Saltwater anglers have a rare chance to chime in on fisheries management

Will recreational anglers make their voices heard?
Rainbow runners (Elagatis bipinnulata) at Pearl and Hermes Atoll
Photo: Greg McFall/NOAA Office of National Marine Sanctuaries

Between now and the end of the year, recreational anglers who fish in the salt have a chance to influence the management practices employed by the National Oceanic and Atmospheric Administration as it works to update the National Saltwater Recreational Fisheries Policy.

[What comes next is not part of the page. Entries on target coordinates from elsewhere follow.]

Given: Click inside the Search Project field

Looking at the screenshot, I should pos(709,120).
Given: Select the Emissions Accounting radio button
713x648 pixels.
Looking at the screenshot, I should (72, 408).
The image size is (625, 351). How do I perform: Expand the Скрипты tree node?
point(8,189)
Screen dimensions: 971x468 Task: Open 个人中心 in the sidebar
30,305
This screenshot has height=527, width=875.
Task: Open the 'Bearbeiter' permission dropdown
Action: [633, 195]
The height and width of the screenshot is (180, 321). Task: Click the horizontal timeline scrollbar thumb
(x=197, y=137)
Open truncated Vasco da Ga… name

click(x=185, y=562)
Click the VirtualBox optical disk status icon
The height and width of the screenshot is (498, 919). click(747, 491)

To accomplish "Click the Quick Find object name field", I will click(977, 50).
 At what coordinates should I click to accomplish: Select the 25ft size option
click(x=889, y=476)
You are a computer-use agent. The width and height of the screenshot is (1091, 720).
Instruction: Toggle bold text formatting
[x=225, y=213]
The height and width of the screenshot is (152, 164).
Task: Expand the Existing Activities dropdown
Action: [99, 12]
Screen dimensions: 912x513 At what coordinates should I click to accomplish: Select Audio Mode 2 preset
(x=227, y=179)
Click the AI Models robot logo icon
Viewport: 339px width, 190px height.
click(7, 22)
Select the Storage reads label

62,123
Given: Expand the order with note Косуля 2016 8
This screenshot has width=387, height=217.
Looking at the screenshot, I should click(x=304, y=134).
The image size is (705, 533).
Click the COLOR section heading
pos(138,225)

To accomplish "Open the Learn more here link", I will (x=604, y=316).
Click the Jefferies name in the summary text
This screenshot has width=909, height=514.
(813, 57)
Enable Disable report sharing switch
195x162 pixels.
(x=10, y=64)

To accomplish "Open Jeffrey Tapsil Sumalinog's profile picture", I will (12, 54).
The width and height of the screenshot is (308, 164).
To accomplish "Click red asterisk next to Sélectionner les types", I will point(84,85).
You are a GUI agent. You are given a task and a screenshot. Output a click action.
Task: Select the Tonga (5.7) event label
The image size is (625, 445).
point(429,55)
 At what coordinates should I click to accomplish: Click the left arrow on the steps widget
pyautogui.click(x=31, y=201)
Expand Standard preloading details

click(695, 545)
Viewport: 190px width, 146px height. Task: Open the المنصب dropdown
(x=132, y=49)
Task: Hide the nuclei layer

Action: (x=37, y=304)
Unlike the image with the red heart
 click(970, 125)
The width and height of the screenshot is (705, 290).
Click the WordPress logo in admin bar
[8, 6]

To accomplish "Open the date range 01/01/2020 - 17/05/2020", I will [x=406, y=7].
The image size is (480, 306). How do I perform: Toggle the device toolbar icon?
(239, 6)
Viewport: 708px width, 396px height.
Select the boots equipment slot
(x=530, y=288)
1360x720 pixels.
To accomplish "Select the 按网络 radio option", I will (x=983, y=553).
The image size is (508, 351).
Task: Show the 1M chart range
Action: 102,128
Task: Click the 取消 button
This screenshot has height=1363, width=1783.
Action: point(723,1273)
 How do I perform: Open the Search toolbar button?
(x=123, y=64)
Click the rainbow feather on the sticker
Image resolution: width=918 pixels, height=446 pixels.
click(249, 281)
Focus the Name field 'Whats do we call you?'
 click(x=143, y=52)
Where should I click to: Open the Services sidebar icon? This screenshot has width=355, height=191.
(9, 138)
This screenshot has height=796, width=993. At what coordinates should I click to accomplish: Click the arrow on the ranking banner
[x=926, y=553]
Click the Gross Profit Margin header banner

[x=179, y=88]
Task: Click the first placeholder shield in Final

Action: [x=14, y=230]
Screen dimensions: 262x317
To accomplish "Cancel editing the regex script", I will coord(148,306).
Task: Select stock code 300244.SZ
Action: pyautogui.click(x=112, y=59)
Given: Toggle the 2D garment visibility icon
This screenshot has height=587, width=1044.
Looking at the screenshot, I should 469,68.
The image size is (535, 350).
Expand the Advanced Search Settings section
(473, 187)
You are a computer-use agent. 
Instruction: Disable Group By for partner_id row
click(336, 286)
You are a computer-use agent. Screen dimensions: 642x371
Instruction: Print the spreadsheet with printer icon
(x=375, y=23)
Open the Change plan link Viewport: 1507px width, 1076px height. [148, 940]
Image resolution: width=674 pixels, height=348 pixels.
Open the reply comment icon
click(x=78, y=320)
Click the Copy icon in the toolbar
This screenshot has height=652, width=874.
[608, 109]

It’s particularly important for recreational anglers to take the time to reach out during this process, largely because it appears that NOAA and its fisheries biologists are genuinely interested in what we have to say. NOAA went so far as to send a high-level delegation to the American Fly Fishing Trade Association dealer summit in South Carolina in October to discuss oceanic recreational fisheries directly with anglers, and the agency conducted several outreach events over the summer and through the fall in hopes of getting recreational anglers to engage. The federal agency in charge of managing oceanic recreational fishing clearly has its ears on — it wants to hear from recreational anglers about fisheries management for everything from striped bass to billfish and everything in between.

But time is short. The comment period ends Dec. 31

NOAA is updating its National Saltwater Recreational Fishing Policy that was last renovated in 2015, and, while the existing policy does address some of the most important challenges facing our recreational fish stocks, it falls short of addressing others. Over the next four weeks or so, recreational anglers have the opportunity to have an outsized impact on how our recreational fisheries are managed for years to come.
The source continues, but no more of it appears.